====== Raw records
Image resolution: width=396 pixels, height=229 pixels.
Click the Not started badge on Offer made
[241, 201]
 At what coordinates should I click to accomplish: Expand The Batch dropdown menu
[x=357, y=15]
============
====== Raw records
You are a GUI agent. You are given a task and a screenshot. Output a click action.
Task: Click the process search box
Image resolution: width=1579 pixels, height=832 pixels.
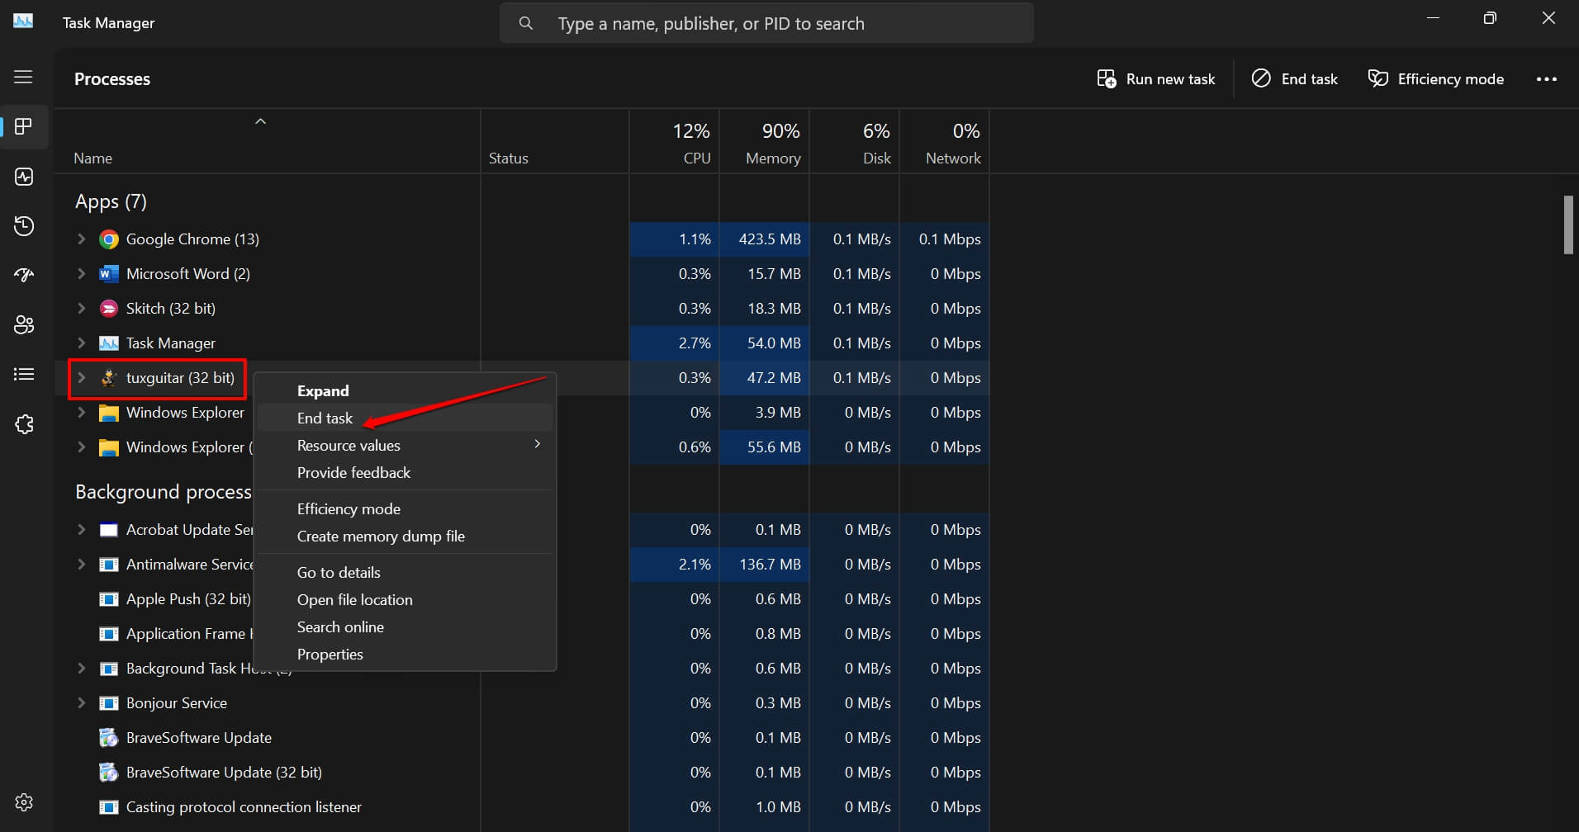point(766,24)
============
▶ [Problem description] Give the material from the line containing "At what coordinates" up to and including the line containing "[x=357, y=15]" as a JSON list of strings, one string per line.

▶ [Response to this task]
[
  " At what coordinates should I click to accomplish: Expand The Batch dropdown menu",
  "[x=357, y=15]"
]